Salesforce.com CEO and Chairman Marc Benioff again took the gloves off and socked the competition this week at his company's Cloudforce event in New York, this time calling into question Oracle's cloud strategy and saying Microsoft no longer matters.
During a Cloudforce question and answer session with reporters and analysts, the always candid Benioff chided the two tech powerhouses for what he said are outdated visions of cloud computing. In the past, Benioff has ripped on Oracle for being what he called a "false cloud" and has trashed Microsoft's cloud CRM attempts, but this strike was particularly venomous.
"They have been announcing these cloud strategies for quite some time," Benioff said of Oracle, where he cut his teeth in tech before defecting to start Salesforce. "I don't know what they're doing, honestly. I think they're just selling computers."
Benioff shared the latest rumor which has Oracle discontinuing its CRM On Demand offering and shutting down that unit to focus on its Fusion suite, which is not multi-tenant. Ditching CRM on-demand would be an odd move for Oracle, as the company recently plunked down roughly $1.5 billion to buy RightNow Technologies, a supplier of cloud-based customer- service and call center services, that Oracle plans to add to its on-demand CRM portfolio. Benioff also predicted the demise of Oracle CRM On Demand two years ago, but since then Oracle has put out to major releases for the product.
Benioff said it currently appears Oracle's strategy seems to be more focused around becoming Teradata or nCUBE and that the cloud plays a secondary role, if any. Benioff added that RightNow won't help pull Oracle out of the false cloud slump, adding that two key customers, Zynga and Electronic Arts, have previously ditched RightNow in favor of Salesforce plays.
Oracle rebuffed Benioff's claims however, saying that Oracle CRM On Demand isn't going anywhere.
"Untrue. Oracle will continue to invest in our current Oracle CRM On Demand product by delivering additional new releases and innovations," an Oracle spokesperson said in an e-mail to CRN. Oracle could not comment on Benioff's claims about RightNow since that acquisition hasn't closed.
"I think it's a failed strategy and I don't think it's the future," Benioff said, adding that rumors swirling about Oracle planning to acquire other cloud companies to bolster its cloud profile show that the company is "drawing at straws" and called Oracle a "scavenger." Benioff said that saying "'what company are we going to buy today?' isn't a strategy."
Benioff paraphrased an old quote from Oracle CEO Larry Ellison in which the Oracle leader reportedly said it's "a lot easier to write checks than software."
Benioff's Oracle tirade could be bitterness left over from Ellison and Co. reportedly cancelling Benioff's scheduled keynote at Oracle OpenWorld in October, a shun that Benioff wore as a sort of badge of honor when he took over a San Francisco restaurant and held his keynote anyway, calling out Oracle's "proprietary mainframes" and "close systems" and broadcasting it to the OpenWorld show floor to massive crowds.
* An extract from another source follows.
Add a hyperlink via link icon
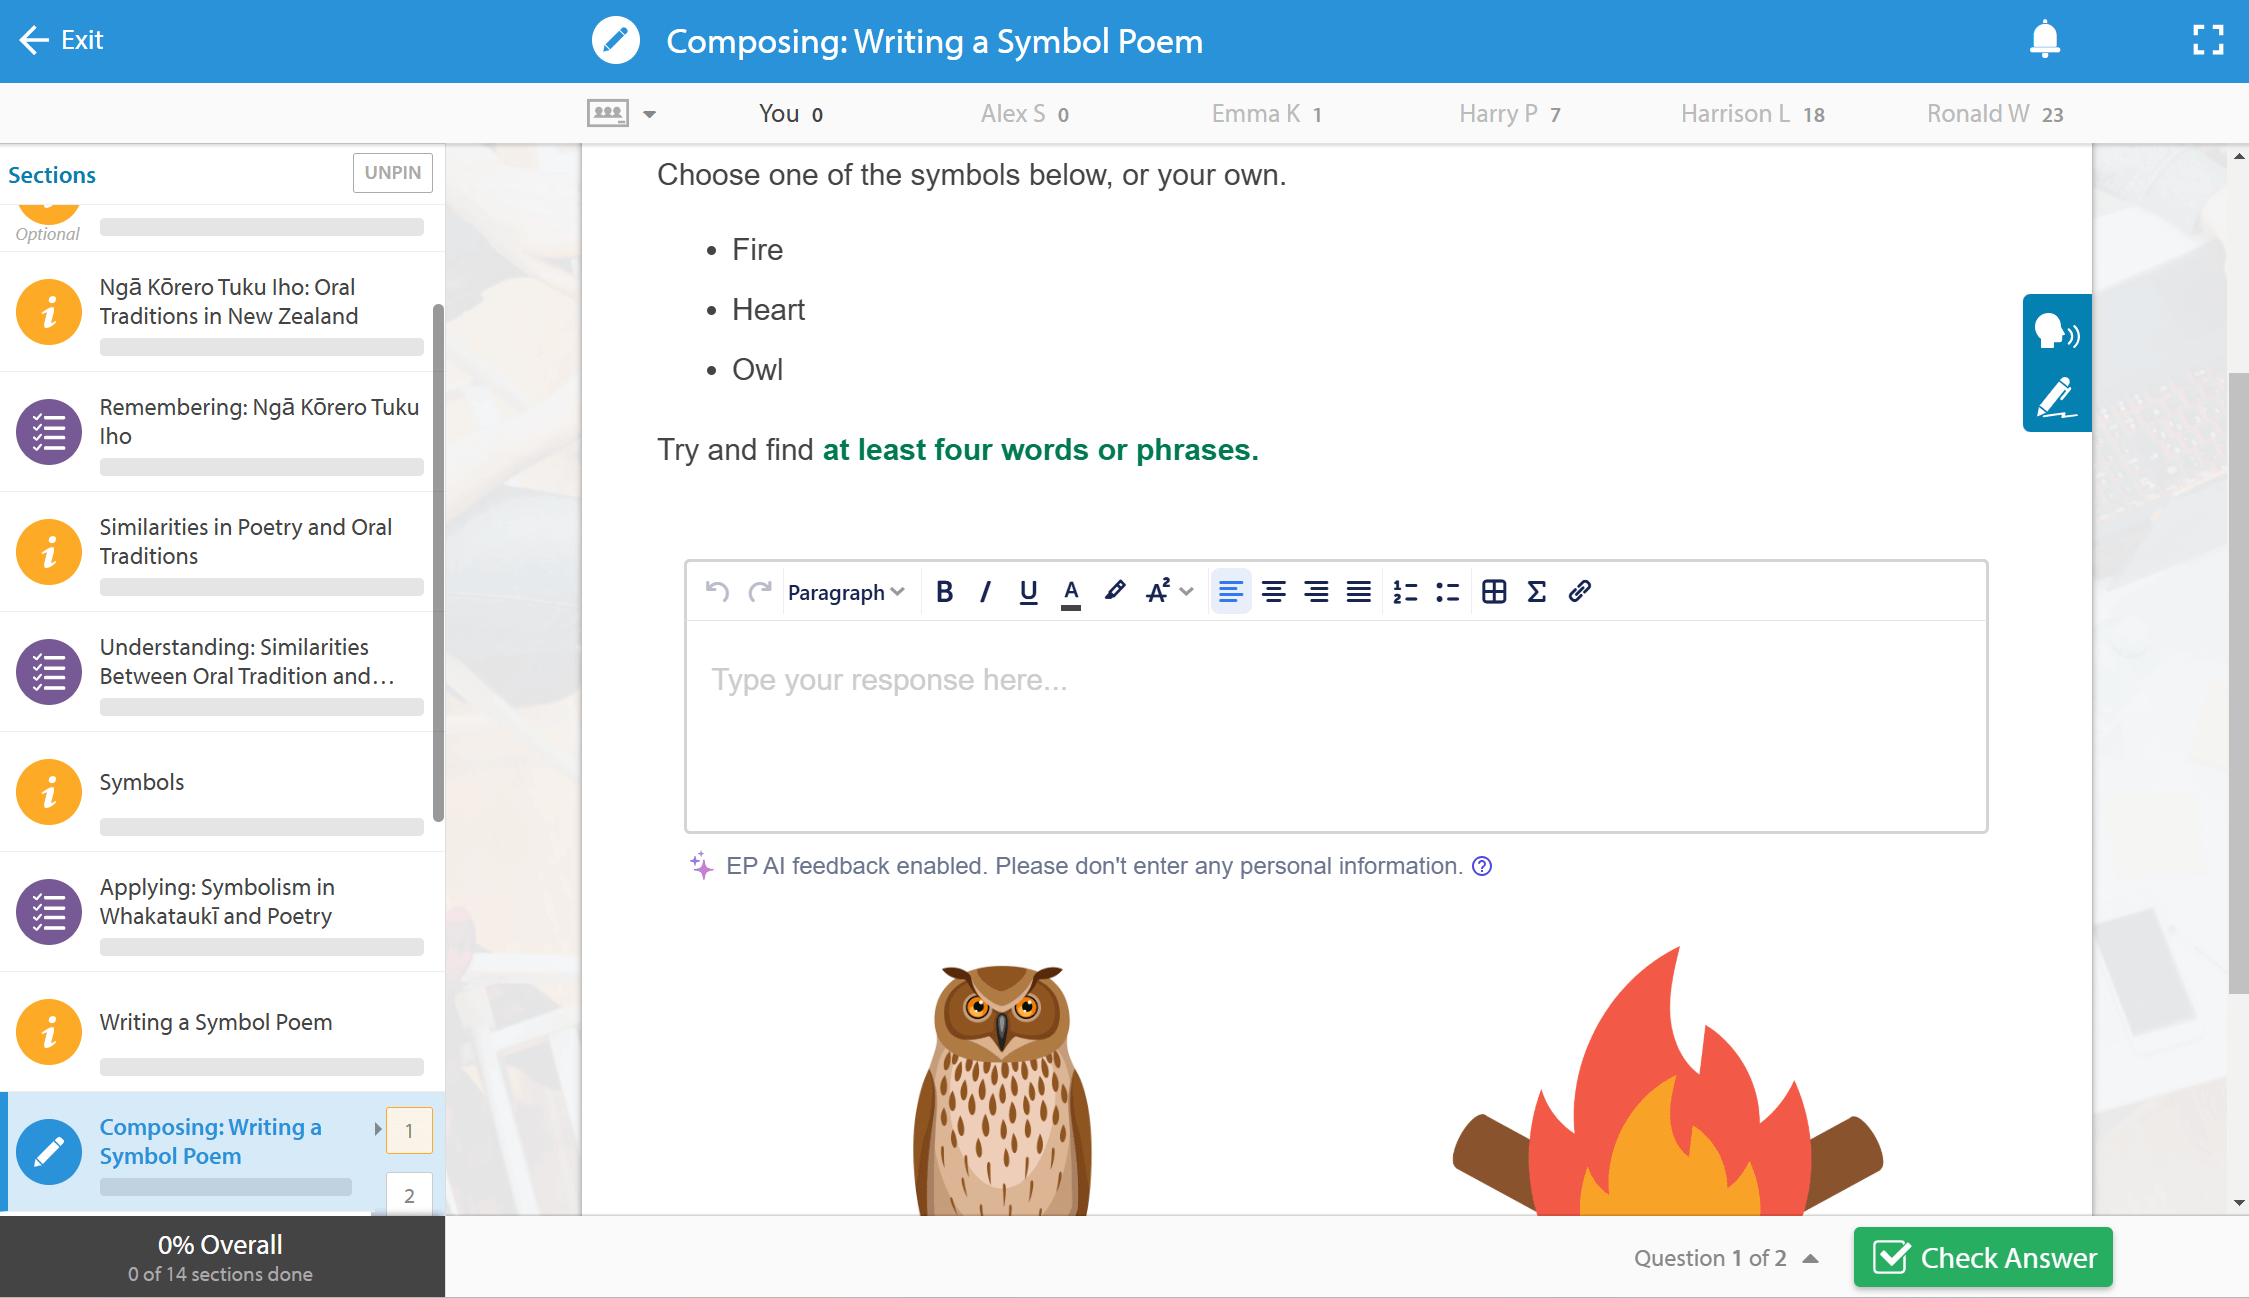This screenshot has width=2249, height=1298. (1580, 592)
Oracle and Salesforce differ on whether the keynote was actually canceled or postponed and the reasons behind it.
Along with taking Oracle to the mat, Benioff also rekindled his flame war with Microsoft. In response to a question regarding whether Microsoft's Windows Azure cloud platform has proven stiff competition for Salesforce, Benioff chuckled, purposely mispronounced Azure and said he knows of not one large company leveraging the platform and asked reporters if they could name one. The response was silence. Benioff said he hasn't seen Azure in the market. What followed was a string of insults flung in Microsoft's direction, including that the company has "lost relevancy" and "they don't matter anymore."
Benioff pointed out that Microsoft has a tablet, and it has smartphones too, but they're collecting dust in warehouses. He said he doesn't carry a Windows device. He has a BlackBerry, an iPad and an Amazon Kindle Fire. He sees no need for Windows.
"Windows 8 is coming and I think it's a big 'who cares?'" he said. "Every quarter they seem to be interested in something else … I don't have a lot of affection for that type of business."
Microsoft declined to comment for this story.